-------- Data in this exercise
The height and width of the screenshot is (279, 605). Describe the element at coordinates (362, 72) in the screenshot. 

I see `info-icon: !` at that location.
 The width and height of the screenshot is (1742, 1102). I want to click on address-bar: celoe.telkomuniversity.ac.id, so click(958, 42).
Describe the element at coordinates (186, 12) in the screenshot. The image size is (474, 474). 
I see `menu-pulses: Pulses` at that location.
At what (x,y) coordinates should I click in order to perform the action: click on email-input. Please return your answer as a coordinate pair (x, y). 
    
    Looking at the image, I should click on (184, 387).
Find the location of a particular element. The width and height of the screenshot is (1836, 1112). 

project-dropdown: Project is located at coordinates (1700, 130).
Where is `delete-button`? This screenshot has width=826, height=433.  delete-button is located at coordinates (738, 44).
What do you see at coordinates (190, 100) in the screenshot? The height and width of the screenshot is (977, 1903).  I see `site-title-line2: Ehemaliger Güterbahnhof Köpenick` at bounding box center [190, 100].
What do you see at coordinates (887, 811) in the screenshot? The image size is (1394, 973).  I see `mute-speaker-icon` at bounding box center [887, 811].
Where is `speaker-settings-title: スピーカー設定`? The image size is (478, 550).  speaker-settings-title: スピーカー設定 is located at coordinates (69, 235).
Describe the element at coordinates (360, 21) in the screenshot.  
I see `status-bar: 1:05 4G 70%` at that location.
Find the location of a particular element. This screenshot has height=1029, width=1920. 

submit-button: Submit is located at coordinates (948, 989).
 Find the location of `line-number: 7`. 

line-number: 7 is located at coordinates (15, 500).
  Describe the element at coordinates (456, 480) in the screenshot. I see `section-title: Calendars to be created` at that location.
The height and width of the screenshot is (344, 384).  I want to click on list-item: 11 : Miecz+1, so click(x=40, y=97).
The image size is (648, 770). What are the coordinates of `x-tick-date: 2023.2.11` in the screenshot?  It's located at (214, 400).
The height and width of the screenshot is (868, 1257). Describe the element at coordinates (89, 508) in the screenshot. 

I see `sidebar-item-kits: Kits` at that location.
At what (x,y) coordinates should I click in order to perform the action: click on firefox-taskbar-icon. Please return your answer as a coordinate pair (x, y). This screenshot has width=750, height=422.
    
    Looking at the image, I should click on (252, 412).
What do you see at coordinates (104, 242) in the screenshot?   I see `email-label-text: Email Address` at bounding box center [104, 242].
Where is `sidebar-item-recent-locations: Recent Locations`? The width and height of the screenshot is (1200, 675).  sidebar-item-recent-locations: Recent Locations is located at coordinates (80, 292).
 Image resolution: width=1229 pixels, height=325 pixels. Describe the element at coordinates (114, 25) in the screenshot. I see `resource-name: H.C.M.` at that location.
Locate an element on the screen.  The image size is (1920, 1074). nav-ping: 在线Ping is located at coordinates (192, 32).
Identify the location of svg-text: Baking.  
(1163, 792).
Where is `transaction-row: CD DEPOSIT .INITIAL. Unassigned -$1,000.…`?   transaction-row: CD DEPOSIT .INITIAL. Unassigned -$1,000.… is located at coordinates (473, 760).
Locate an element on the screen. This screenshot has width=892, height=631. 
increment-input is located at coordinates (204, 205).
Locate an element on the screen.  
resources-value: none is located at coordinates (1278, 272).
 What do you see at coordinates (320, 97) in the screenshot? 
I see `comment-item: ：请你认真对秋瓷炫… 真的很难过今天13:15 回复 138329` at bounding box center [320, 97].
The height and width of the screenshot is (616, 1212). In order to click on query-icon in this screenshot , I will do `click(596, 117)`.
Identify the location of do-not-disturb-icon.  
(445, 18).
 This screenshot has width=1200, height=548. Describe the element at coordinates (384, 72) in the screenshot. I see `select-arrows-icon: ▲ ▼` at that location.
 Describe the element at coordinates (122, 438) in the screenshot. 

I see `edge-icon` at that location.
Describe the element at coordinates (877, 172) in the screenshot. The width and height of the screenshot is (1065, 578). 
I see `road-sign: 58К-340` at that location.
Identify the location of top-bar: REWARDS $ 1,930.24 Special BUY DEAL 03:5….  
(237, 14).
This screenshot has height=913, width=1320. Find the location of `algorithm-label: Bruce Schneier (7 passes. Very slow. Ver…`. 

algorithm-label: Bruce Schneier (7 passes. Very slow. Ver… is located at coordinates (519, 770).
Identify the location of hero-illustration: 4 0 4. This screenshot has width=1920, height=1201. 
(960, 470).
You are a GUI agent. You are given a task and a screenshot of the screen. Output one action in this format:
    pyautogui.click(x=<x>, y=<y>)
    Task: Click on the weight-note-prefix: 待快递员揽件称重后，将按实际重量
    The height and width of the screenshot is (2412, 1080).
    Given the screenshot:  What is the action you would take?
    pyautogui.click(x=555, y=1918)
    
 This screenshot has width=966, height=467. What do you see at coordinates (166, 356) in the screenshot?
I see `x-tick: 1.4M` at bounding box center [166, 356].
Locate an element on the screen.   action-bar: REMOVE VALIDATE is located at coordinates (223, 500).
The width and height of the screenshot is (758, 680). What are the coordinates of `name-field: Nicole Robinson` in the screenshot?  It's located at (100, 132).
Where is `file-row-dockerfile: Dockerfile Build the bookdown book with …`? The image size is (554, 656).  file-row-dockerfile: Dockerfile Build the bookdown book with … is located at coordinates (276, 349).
----------------
> [Job item] Reproduce word for word the lines of the material from the one containing "What do you see at coordinates (104, 242)" through the one containing "(1163, 792).", with both of those lines included.

> [Answer section]
What do you see at coordinates (104, 242) in the screenshot?   I see `email-label-text: Email Address` at bounding box center [104, 242].
Where is `sidebar-item-recent-locations: Recent Locations`? The width and height of the screenshot is (1200, 675).  sidebar-item-recent-locations: Recent Locations is located at coordinates (80, 292).
 Image resolution: width=1229 pixels, height=325 pixels. Describe the element at coordinates (114, 25) in the screenshot. I see `resource-name: H.C.M.` at that location.
Locate an element on the screen.  The image size is (1920, 1074). nav-ping: 在线Ping is located at coordinates (192, 32).
Identify the location of svg-text: Baking.  
(1163, 792).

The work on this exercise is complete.